Definition. For a positive-definite kernel \(k : \mathbb{R}^d \times \mathbb{R}^d \to \mathbb{R}\) with reproducing-kernel Hilbert space (RKHS) \(\mathcal{H}_k\), the kernel mean embedding of a probability measure \(P\) is \(\mu_P := \mathbb{E}_{X \sim P}[k(X, \cdot)] \in \mathcal{H}_k\). The squared MMD is the RKHS distance between embeddings:

\[\mathrm{MMD}^2(P, Q) \;:=\; \| \mu_P - \mu_Q \|_{\mathcal{H}_k}^2 \;=\; \mathbb{E}\,[k(X, X')] \;-\; 2\, \mathbb{E}\,[k(X, Y)] \;+\; \mathbb{E}\,[k(Y, Y')] ,\]

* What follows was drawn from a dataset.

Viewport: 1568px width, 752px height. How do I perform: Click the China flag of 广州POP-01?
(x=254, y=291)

where \(X, X' \sim P\) and \(Y, Y' \sim Q\) are independent. When \(k\) is characteristic (e.g. Gaussian RBF), \(\mathrm{MMD}(P, Q) = 0 \iff P = Q\).

U-statistic estimator. Given i.i.d. samples \(\{x_i\}_{i=1}^n\) and \(\{y_j\}_{j=1}^m\), the unbiased estimator is

\[\widehat{\mathrm{MMD}}^2 \;=\; \frac{1}{n(n-1)}\!\sum_{i \ne i'} k(x_i, x_{i'}) \;-\; \frac{2}{n m}\!\sum_{i, j} k(x_i, y_j) \;+\; \frac{1}{m(m-1)}\!\sum_{j \ne j'} k(y_j, y_{j'}) .\]

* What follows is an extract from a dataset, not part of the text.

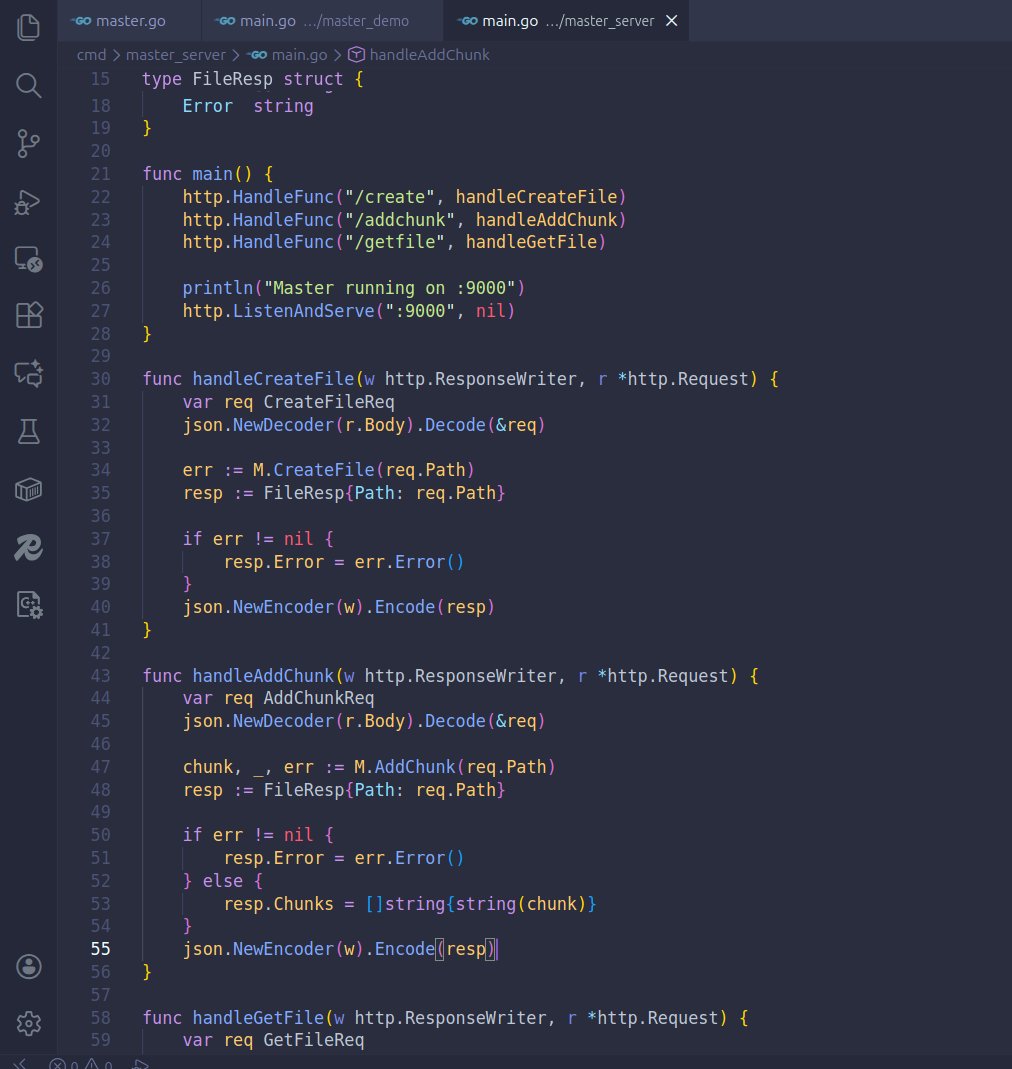Open the Run and Debug panel
Image resolution: width=1012 pixels, height=1069 pixels.
pyautogui.click(x=28, y=201)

It is unbiased, computable in \(O((n + m)^2)\) for \(d = 1\) (the case implemented), and asymptotically normal under the alternative. Self-distance is exactly zero.

Kernel. The shipped routine uses the Gaussian RBF \(k_\sigma(x, y) = \exp\!\bigl(-(x - y)^2 / (2\sigma^2)\bigr)\) with bandwidth \(\sigma\). Standard reproducing-kernel theory shows that this kernel is characteristic, hence MMD metrises weak convergence on bounded subsets.

Closed forms for two notable cases.

Pure translation, equal samples. If \(Q\) is the law of \(X + \Delta\) with \(X \sim P\) on \(\mathbb{R}\) and \(P = \delta\) atomic, the squared MMD is \(2 - 2 e^{-\Delta^2 / (2\sigma^2)}\) — smooth, monotone in \(|\Delta|\), asymptote \(2\) as \(\Delta \to \infty\). This is the analytic ground-truth verified by the bandwidth dependence cell of the companion notebook.
Two Gaussians. For \(P = \mathcal{N}(\mu_1, \sigma_1^2)\) and \(Q = \mathcal{N}(\mu_2, \sigma_2^2)\),

\[\mathrm{MMD}^2_\sigma(P, Q) \;=\; \frac{\sigma}{\sqrt{\sigma^2 + 2\sigma_1^2}} \;-\; \frac{2\sigma}{\sqrt{\sigma^2 + \sigma_1^2 + \sigma_2^2}}\, e^{-\frac{(\mu_1 - \mu_2)^2}{2(\sigma^2 + \sigma_1^2 + \sigma_2^2)}} \;+\; \frac{\sigma}{\sqrt{\sigma^2 + 2\sigma_2^2}} ,\]

giving an exact reference for unit tests.

Statistical guarantee. Gretton et al. (2012, Thm. 12) give the deviation bound \(\Pr\!\bigl(\widehat{\mathrm{MMD}}^2 - \mathrm{MMD}^2 > \varepsilon\bigr) \le \exp\bigl(-\varepsilon^2 nm / (8 K^2 (n + m))\bigr)\) for \(|k| \le K\). Hence MMD detects fixed alternatives at the optimal \(n^{-1/2}\) rate.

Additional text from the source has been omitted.